╭─ PASSAGE FOURNI

(La dépèche diplomatique 15/11/2010)
« L’espoir a vaincu la peur ». C’était ce qu’avait déclaré Luis Inàcio Lula da Silva au soir du 27 octobre 2002 alors qu’il venait d’être élu trente-sixième président de la République fédérative du Brésil. « L’espoir a vaincu la peur ». C’est aussi ce que l’on peut affirmer, aujourd’hui, à deux semaines du second tour de la présidentielle ivoirienne.
Sans préjuger de ce que sera l’après-Gbagbo I et II (qui restera, malgré tout, un « après-guerre » avec tous les risques - et toutes les provocations possibles - que cela implique), on peut d’ores et déjà constater qu’il y a un mouvement de fond, un mouvement social, un mouvement citoyen, un mouvement ivoirien qui fait que, effectivement « l’espoir a vaincu la peur ».

╰─
╭─ DONNÉES FOURNIES

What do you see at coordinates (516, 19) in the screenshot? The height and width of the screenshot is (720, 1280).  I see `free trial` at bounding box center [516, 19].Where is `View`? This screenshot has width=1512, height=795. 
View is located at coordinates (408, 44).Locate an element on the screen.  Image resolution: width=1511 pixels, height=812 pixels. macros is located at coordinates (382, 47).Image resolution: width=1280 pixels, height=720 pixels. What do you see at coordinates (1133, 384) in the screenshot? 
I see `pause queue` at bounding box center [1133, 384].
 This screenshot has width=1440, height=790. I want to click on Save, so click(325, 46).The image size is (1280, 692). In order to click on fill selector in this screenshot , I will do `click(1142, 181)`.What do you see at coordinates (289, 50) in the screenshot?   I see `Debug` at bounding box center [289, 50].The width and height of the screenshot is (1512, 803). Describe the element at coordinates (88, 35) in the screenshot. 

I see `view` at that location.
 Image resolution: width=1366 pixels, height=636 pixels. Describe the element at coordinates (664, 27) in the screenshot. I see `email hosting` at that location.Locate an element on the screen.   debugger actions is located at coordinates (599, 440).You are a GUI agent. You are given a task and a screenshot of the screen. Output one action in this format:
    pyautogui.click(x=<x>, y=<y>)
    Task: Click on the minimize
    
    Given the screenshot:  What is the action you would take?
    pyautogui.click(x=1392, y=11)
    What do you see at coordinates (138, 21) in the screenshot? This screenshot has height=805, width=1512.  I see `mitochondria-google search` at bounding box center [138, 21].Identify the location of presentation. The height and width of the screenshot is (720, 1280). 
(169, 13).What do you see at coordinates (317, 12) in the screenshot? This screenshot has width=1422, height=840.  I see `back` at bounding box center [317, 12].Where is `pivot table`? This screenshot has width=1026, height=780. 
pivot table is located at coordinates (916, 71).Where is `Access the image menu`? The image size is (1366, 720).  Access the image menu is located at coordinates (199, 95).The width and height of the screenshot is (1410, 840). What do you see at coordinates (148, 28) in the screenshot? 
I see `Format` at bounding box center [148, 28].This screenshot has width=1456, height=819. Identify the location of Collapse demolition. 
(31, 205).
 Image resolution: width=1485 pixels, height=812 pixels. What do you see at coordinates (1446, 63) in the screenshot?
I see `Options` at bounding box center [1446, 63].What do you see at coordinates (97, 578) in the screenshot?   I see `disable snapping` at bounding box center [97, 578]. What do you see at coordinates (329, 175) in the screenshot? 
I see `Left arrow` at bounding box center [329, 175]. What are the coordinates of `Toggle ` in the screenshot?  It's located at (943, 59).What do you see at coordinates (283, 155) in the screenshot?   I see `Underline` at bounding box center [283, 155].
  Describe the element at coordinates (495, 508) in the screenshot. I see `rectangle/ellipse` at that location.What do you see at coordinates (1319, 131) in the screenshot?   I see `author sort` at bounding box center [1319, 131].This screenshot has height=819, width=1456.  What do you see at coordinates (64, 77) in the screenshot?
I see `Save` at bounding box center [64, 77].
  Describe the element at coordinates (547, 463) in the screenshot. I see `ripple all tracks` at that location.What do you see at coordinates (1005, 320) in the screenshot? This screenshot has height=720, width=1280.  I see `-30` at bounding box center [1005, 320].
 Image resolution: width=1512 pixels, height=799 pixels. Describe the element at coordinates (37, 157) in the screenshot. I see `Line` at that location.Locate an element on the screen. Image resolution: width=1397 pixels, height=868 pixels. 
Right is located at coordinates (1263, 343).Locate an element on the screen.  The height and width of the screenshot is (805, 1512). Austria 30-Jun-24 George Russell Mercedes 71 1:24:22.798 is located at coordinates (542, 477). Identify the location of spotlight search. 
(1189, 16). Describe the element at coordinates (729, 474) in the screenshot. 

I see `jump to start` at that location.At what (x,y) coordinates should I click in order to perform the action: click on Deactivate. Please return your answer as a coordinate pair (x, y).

╰─

À FAIRE: Pour chaque affirmation ci-dessous, indiquez par oui ou par non si elle concorde avec le passage sur la présidentielle ivoirienne, et citez les mots du texte qui tranchent. (a) Lula a déclaré « L’espoir a vaincu la peur » le soir du 27 octobre 2002. (b) Lula venait d’être élu trente-cinquième président du Brésil. (c) L’auteur prétend savoir ce que sera l’après-Gbagbo.

RÉSULTAT:
(a) Oui : « au soir du 27 octobre 2002 ».
(b) Non : « trente-sixième président de la République fédérative du Brésil ».
(c) Non : « Sans préjuger de ce que sera l’après-Gbagbo I et II ».